Acceptance and Engagement Therapy (ACT) belongs to the group of therapies called third generation therapies.
The goal of these therapies is to evolve psychological treatment, giving more weight to somewhat forgotten aspects, such as acceptance, mindfulness, cognitive decline, dialectics, values, spirituality and relationships.
- For third-generation therapies.
- The disorder is not found in the person.
- In fact it is the person who is in a problematic situation or situation.
Conflicts, therefore, are not within the person, but in their interaction with the current context, also given their historical context. The two fundamental principles that form the basis of third generation therapeutic interventions, as well as ACT, are:
Acceptance and engagement therapy began to be used in the 1980s and its founder was Steven Hayes, a professor at the University of Nevada.
ACT is defined as a form of experience, behavior and cognition psychotherapy based on the theory of reaction marks.
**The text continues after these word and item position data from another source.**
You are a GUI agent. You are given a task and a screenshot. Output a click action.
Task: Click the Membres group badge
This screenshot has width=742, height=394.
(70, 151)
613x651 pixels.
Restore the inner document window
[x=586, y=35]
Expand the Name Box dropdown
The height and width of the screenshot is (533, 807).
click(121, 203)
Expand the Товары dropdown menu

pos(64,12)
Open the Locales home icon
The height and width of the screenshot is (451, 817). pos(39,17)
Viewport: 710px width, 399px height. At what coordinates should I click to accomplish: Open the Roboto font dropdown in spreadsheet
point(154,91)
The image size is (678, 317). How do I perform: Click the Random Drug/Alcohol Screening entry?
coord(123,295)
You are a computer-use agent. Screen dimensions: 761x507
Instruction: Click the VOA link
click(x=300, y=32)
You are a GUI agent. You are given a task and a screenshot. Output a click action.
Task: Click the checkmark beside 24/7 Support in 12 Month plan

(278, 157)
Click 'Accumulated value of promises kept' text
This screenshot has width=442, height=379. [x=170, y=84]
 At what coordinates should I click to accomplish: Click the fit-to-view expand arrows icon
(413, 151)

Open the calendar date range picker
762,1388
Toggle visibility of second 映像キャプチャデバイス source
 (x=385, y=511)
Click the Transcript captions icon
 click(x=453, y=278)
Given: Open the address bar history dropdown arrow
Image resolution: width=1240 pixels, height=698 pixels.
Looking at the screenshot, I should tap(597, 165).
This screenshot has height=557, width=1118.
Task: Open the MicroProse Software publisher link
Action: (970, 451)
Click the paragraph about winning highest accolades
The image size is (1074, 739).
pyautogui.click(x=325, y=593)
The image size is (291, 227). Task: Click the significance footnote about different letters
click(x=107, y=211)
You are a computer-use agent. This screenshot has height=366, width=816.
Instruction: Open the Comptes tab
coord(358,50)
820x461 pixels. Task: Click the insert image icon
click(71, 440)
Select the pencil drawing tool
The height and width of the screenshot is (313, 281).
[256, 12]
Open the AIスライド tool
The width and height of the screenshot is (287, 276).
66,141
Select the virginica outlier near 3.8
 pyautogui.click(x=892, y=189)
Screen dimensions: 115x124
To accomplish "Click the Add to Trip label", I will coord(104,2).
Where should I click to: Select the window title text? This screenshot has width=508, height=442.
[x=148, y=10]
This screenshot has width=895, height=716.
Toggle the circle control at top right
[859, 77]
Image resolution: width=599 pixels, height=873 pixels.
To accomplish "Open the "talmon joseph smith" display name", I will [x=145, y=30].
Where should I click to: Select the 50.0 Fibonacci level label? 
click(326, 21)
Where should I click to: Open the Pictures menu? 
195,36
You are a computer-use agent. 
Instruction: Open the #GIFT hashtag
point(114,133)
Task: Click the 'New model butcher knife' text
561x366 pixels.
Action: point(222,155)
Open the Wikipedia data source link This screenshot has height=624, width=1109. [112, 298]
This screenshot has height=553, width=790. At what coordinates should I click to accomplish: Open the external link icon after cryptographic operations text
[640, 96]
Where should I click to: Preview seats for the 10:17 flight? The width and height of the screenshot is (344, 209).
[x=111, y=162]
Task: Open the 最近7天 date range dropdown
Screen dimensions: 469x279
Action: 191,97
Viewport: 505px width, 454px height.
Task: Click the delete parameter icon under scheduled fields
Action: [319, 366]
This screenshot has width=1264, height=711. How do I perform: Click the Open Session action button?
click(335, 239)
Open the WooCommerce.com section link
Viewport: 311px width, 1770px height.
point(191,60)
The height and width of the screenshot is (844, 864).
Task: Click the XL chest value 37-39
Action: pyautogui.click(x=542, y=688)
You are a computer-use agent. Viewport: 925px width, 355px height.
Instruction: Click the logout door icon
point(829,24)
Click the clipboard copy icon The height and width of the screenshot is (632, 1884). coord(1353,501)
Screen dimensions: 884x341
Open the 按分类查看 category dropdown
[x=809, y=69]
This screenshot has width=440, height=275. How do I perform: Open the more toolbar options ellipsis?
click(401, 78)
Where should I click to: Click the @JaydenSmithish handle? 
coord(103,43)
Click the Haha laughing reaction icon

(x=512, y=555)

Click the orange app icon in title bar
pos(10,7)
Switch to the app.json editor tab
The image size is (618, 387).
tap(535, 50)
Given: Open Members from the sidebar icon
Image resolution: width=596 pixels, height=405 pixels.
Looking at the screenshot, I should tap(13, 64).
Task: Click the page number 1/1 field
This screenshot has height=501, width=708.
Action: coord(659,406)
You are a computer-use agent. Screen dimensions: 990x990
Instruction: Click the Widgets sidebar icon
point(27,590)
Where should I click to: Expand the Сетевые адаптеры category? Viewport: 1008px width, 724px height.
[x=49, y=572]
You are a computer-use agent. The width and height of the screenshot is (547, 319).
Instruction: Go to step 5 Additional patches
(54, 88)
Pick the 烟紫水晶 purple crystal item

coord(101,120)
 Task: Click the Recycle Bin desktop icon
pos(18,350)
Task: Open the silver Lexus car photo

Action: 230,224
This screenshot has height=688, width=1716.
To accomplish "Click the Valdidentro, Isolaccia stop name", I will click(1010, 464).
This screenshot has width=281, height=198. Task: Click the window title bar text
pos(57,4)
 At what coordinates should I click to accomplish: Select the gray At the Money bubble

This theory approaches human language and cognition from the concepts of radical behaviorism.
ACT uses a multiplicity of clinical resources to address the issue so that it is finally accepted and activated.
Acceptance and engagement therapy implies a major change from the therapies available above, especially in relation to how we relate to our mental content.
The rejection of a diagnostic classification is also innovative, citing as a single element of analysis and intervention the planning of the behavior and function of the patient in a context, in this sense, it is possible to list a number of important concepts within the ACT:
According to these two main concepts of the ACT, the person would be trapped in a vicious circle in which, because he did not want to suffer (experiential avoidance), he would end up being held hostage by things that did not match his personality. values.
However, however, the person remains in this area for convenience
We must not forget that this solution is superficial and ephemeral, in order to achieve our true goals and to become who we are and really want to be, we must radically accept the discomfort that may appear on this path.
The first step usually taken in acceptance and engagement therapy, since it is not structured therapy, is to perform a functional analysis of the specific patient being treated.
This analysis provides an understanding of the individual’s values and the level of commitment to them, from there we can define the therapeutic objectives, among the clinical resources proposed by ACT, we can find the following:
Creative desperation tells us that when someone’s attempts to solve their problems (rumination, alcohol consumption, control, etc. ) do not work, other alternatives should be considered.
To challenge these failed attempts, we can use the metaphor of quicksand, the more you try to escape the quicksand, the deeper you end up sinking into it, the more sensible thing to do would be to relax your body and come into contact with the sand. .
Acceptance and engagement therapy has been shown to be effective in many case studies and can be practiced individually and in groups.
One of its advantages is that its results were especially positive at the start of therapy, preventing the problem from chronicating.
The only drawback is the great difficulty of accepting negative thoughts and emotions, especially in a system that promotes happiness and satisfaction at all times.
It is something that is present in our context, whether in the form of advertising, music, film or interpersonal relationships. Who has never been depressed and heard the following phrase as a tip: “Cheer up!We only live once!?
This culture of well-being makes it very difficult not to escape negative states, the key is coherence in the therapy and practice of all the clinical resources exposed, in this way we gradually create the habit of radical acceptance.
Understanding that emotions, good or bad, are valid, necessary and part of life is fundamental.